EBITDA is getting closer. If revenues were to increase to over $20M with improved margins, and maintained costs, I could see this hitting break-even:
Auxly will see significant increases in revenues over the next 2-3 quarters. Having such a large market share tells me their product quality is tops. This will drive revenues as more Spiritleaf stores open and other distribution networks continue to sell Auxly’s products.
I can see continuously improving metrics and EBITDA, I can see, will flip to positive.
Net income was affected by charges outside of the normal run of the business:
Unusual charges were quite large for the quarter (Numbers in sheet below). This was the driver for the poor numbers in net earnings.
Assets and liabilities had moved modestly lower. Lately, there has been an uptick in both:
At 50%, Auxly has done a solid job of maintaining its asset base over liabilities; not all companies can say that. This weekend, I am going to do a TOP 10 analysis on all stocks showing the best difference between assets and liabilities for each company. Auxly is likely to have done well in this department.
Per Share Book Value
The stock price is about $0.30 per share. Book value per share is just slightly lower than that giving a potential investment a floor of sorts… albeit, no panacea.
While per-share book value may have the ability to offer some backstop for an investor, the market for cannabis stocks may not have adhered to the best practices for this. I have seen stocks all over the place with regards to book value and total assets versus valuations and stock prices.
Is Auxly Cannabis stock a good buy?
The short answer to that is: Most likely, but we need a bit more information. Generally, I try and project what I think a stock could be worth going forward. Unfortunately, we do not have enough information at this point to move forward with any kinds of analysis that might show what the stock could be worth.
For instance, without proper guidance, we do not know what the upside potential is for revenue. They printed some 50% QoQ increase in revenues.

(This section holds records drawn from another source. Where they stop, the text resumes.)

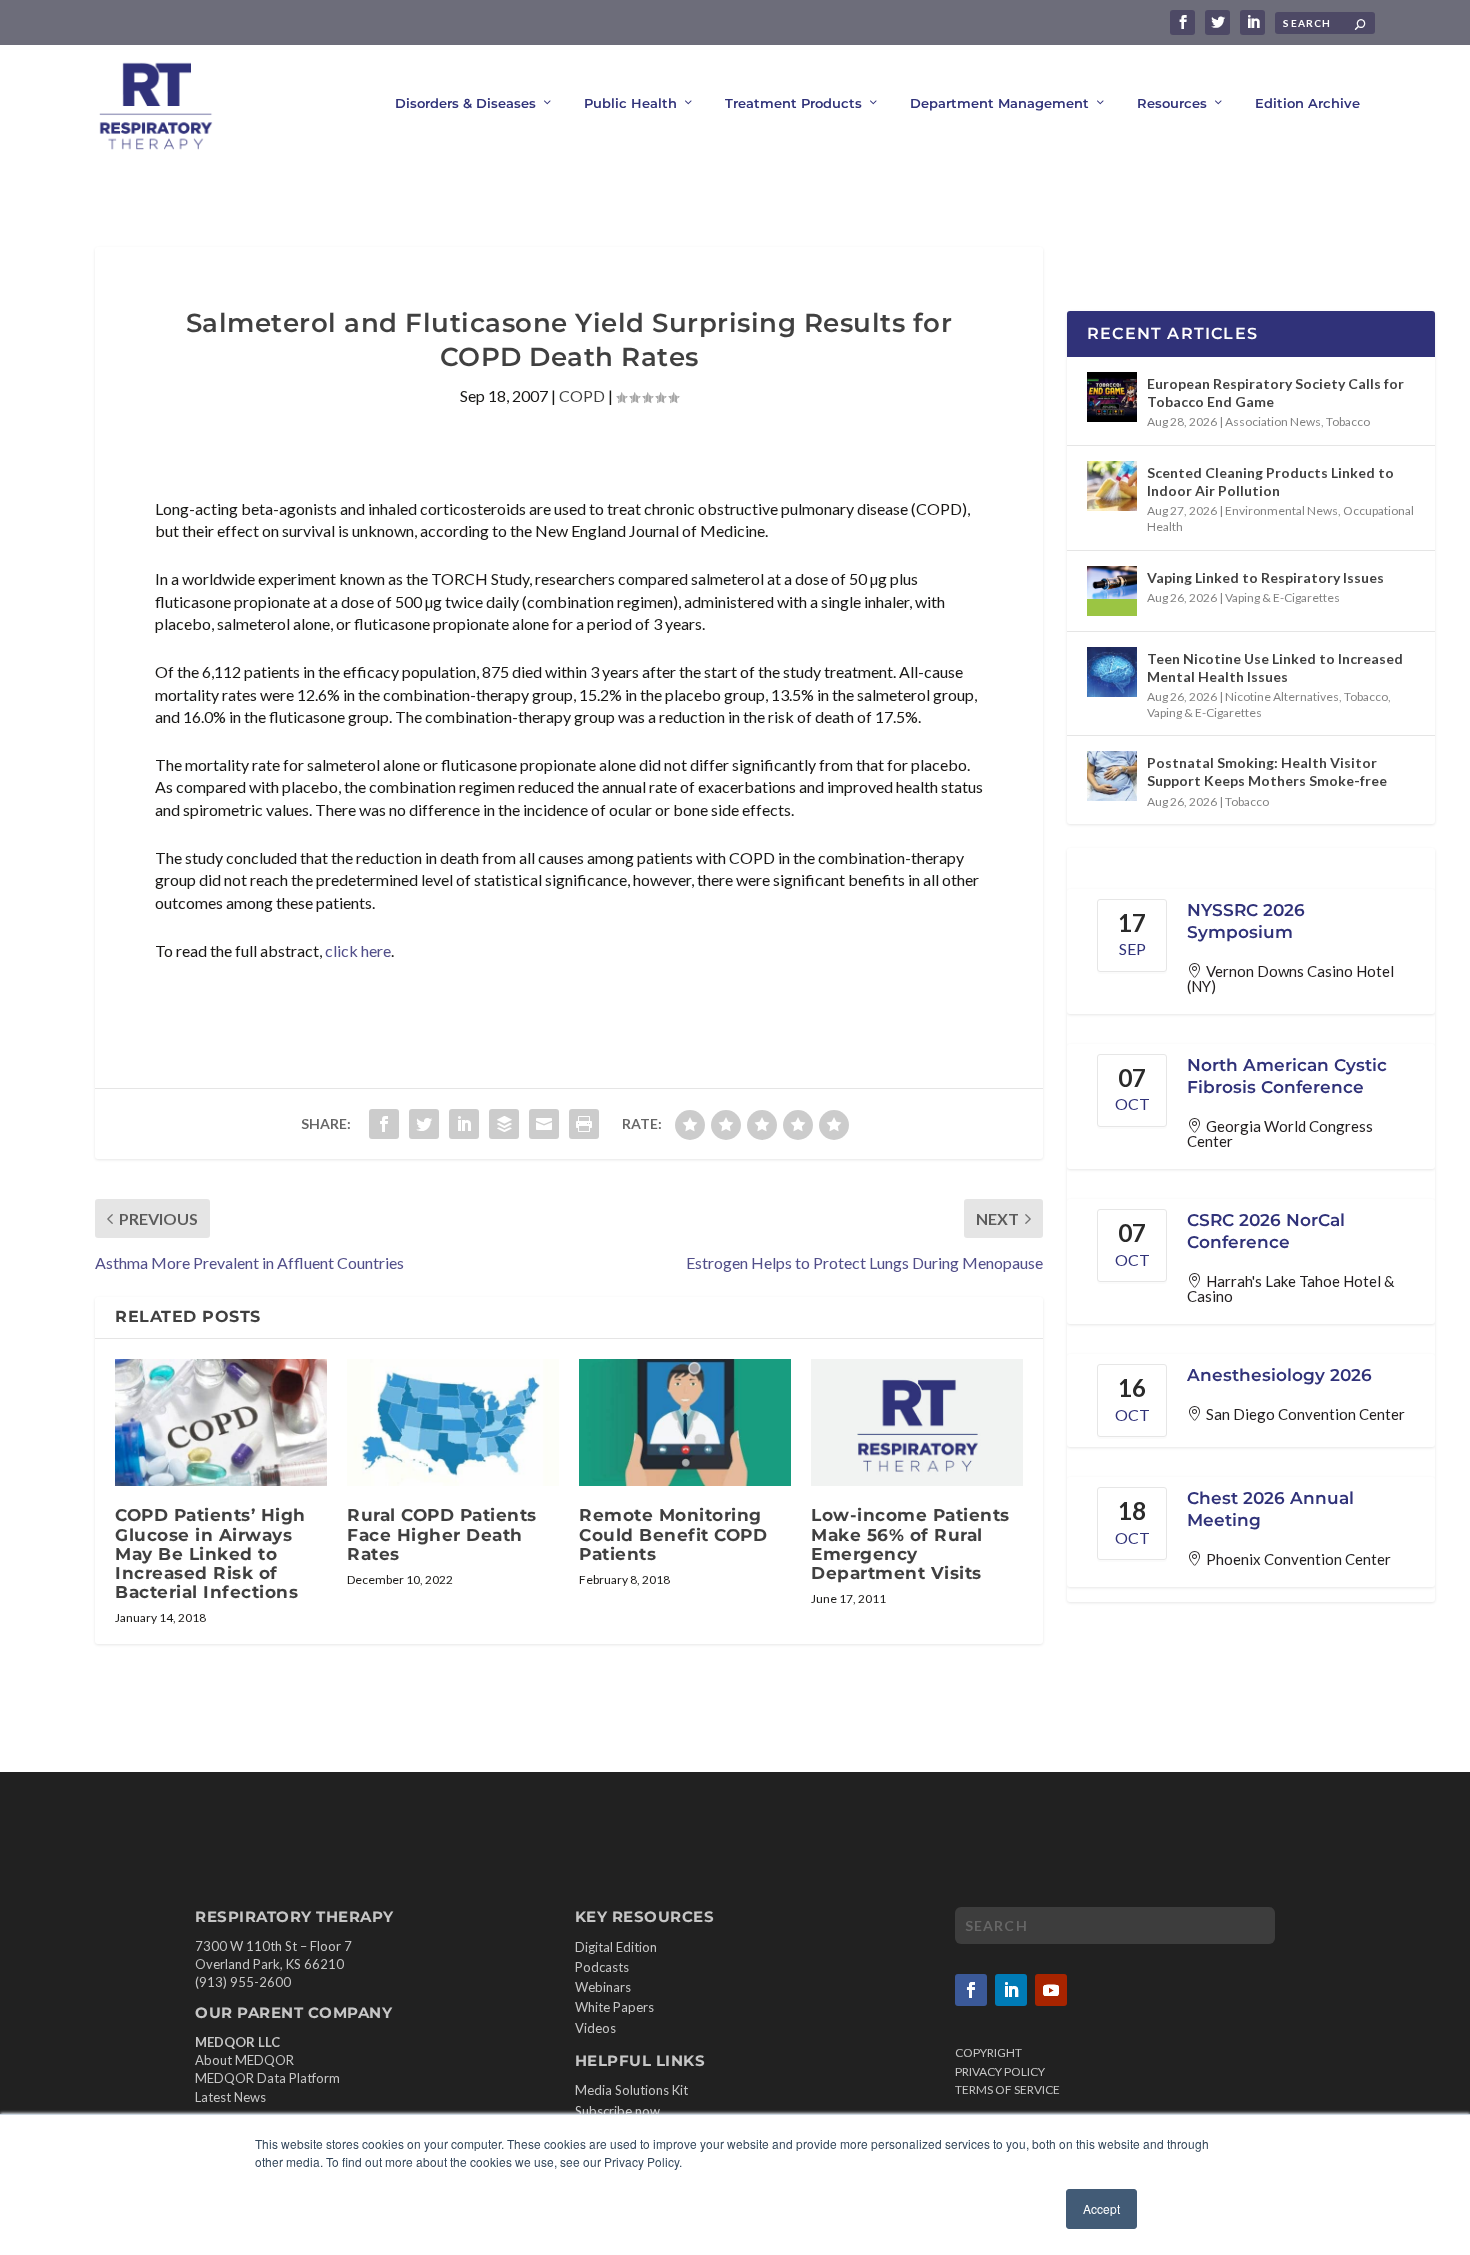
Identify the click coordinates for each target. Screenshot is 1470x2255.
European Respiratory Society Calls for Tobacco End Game (1275, 392)
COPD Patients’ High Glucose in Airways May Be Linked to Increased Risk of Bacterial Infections (210, 1553)
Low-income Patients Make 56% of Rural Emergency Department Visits (910, 1544)
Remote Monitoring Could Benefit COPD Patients (673, 1534)
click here (358, 950)
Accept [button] (1101, 2208)
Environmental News (1281, 510)
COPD (582, 395)
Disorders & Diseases (465, 103)
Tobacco (1348, 421)
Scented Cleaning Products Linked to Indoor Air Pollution (1270, 481)
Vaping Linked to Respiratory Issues (1265, 577)
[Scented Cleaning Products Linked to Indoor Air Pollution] (1112, 486)
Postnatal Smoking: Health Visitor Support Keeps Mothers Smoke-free (1267, 771)
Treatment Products (793, 103)
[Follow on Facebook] (971, 1990)
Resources (1172, 103)
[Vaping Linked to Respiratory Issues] (1112, 591)
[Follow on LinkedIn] (1011, 1990)
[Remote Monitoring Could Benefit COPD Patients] (685, 1422)
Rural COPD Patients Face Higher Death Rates (442, 1534)
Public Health (630, 103)
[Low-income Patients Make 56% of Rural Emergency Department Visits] (917, 1422)
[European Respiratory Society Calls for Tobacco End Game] (1112, 397)
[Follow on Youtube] (1051, 1990)
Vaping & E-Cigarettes (1282, 597)
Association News (1273, 421)
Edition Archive (1307, 103)
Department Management (999, 103)
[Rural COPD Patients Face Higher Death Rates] (453, 1422)
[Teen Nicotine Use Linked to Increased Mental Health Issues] (1112, 672)
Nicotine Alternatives (1282, 696)
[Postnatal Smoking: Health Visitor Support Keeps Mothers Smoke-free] (1112, 776)
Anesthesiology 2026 (1279, 1375)
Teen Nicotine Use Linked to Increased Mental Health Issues (1275, 667)
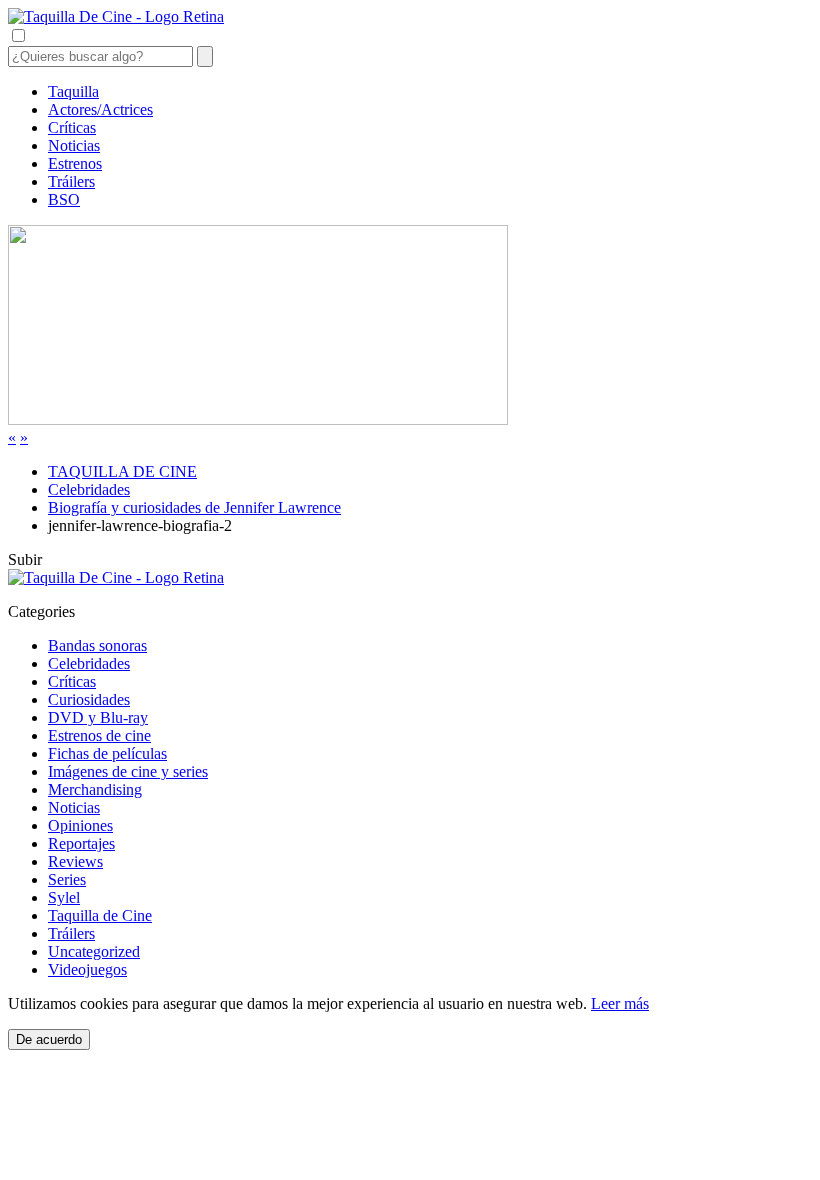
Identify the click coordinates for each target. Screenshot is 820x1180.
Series (67, 879)
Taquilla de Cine (100, 915)
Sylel (64, 897)
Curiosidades (89, 699)
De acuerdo (49, 1039)
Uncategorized (94, 951)
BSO (64, 199)
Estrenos (75, 163)
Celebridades (89, 663)
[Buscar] (205, 56)
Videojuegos (87, 969)
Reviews (75, 861)
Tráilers (71, 181)
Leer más (620, 1003)
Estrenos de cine (99, 735)
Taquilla (73, 91)
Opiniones (80, 825)
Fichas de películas (107, 753)
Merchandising (95, 789)
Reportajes (81, 843)
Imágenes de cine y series (128, 771)
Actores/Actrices (100, 109)
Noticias (74, 145)
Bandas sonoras (97, 645)
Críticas (72, 127)
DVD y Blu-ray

When does that rate of growth start to moderate and at what price level? I have not been able to find that information right now.
But, I do expect significant revenue increases with Auxly. They have the #1 selling cannabis 2.0 product in all of Canada with a 14% market share. That market share is 20% of the entire cannabis retail market which is printing about +$250M in revenue every month. Auxly will be posting a lot of revenue gains.
Gross margins and total operating costs are likely to improve. However, at what pace will it be that we see competitive gross margins where we can judge the numbers? I would expect that with the increased revenues, economies of scale and productivity gains will push gross margins upwards. But, for now, Auxly just printed 25% and it is too low of a number to determine what gross profits could be with future revenue gains.
Finally, total operating costs will more than likely move upwards with increased revenues. For now, total operating costs have been minimized. However, they are still printing 65% in total operating costs versus revenues. The pace of revenue gains will far outrun that of total operating costs. And, I expect that there will be sizeable gains very soon in this metric.
Auxly stock $CBWTF is trading at $0.30 here in the states. Your downside is very limited. This is especially true when you consider the book value. Should Auxly get picked up it will very likely see a premium over the current price.
I just keep looking at the potential revenue gains from a company that controls so much of a segment of an entire country’s market share. Plus, their products are being sold in Spiritleaf, a chain that will have some 100 stores throughout Canada (And growing). This is a win-win for both the dispensary and Auxly. And, that is not their only distribution partnership.
I just see a lot of upside potential cemented with concrete data. What I don’t see is what price the stock could hit. Nonetheless, $CBWTF needs to be on your watchlist.